We had an inkling that 2015 would not be as good a year as 2014 for transportation companies. After all, the spike in the value of the U.S. dollar really put a damper on exports, while the collapse in energy prices didn't do much for drilling in the shales. In addition, glutted inventories, left over from the fear of a West Coast port strike, wreaked havoc with freight volumes in the second half of 2015.

As we move into 2016, we think the drawdown of the surplus inventories should largely be complete. Once comfortable, shippers will return to normal inventory replenishment practices. As for the two potential game-changers poised to influence the strength of freight markets in 2016, we would suggest that, barring a recession, supply and demand will be tighter than experienced in 2015.

The two game-changers could prove to be the early implementation phase of the Federal Motor Carrier Safety Administration’s electronic logging device mandate and the election a pro-business president of the United States. The ELD implementation will refocus shippers on the tight supply/demand dynamic likely to dominate the truckload market in 2017 and beyond.
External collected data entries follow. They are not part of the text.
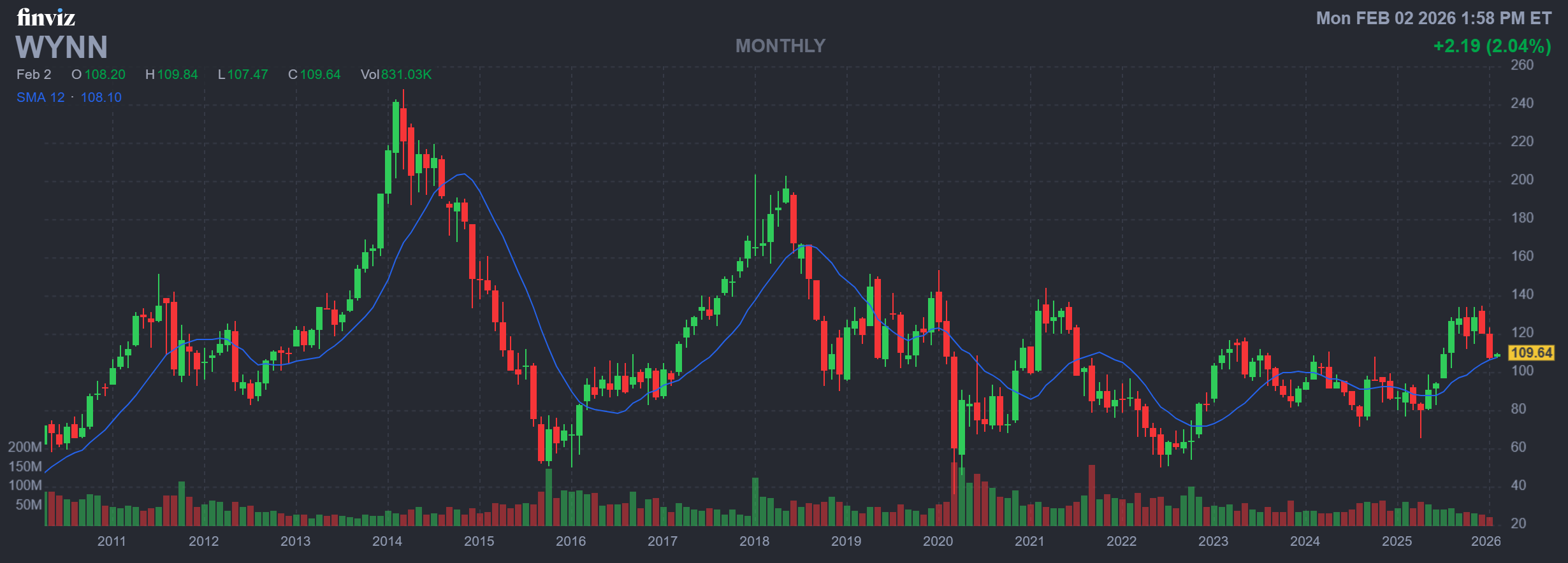Click the 2014 year label on time axis
This screenshot has width=1568, height=563.
pyautogui.click(x=387, y=541)
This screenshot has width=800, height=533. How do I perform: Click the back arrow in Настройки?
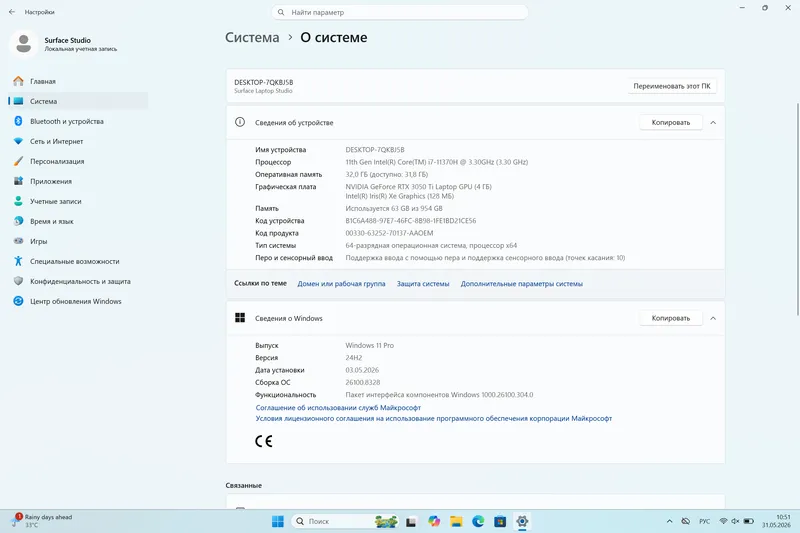[12, 12]
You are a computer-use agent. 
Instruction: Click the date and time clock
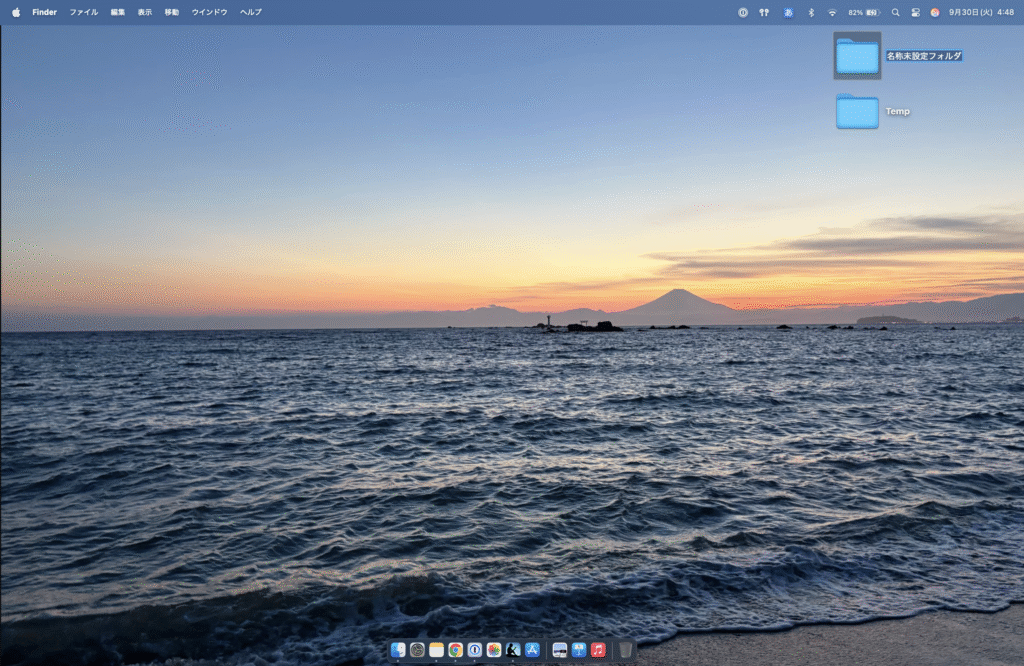[981, 12]
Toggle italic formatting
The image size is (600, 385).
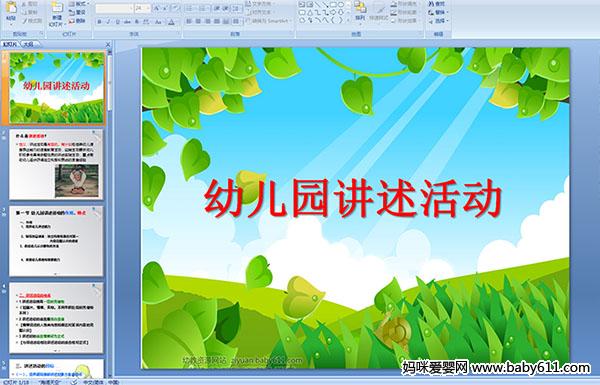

The refocusing will drive an improved pricing environment for carriers, while the election of a pro-business president could elevate business optimism to the point where the private sector could begin to accelerate its new hire rate and its investment in productivity enhancing technology and hardware and capacity additions.

With increased hiring and accelerating investment, freight volumes could surge, further heightening fears that supply and demand will tighten significantly as prices move up. Time, of course, will tell us if these factors are material and whether any tightening in supply and demand will indeed appear in 2016.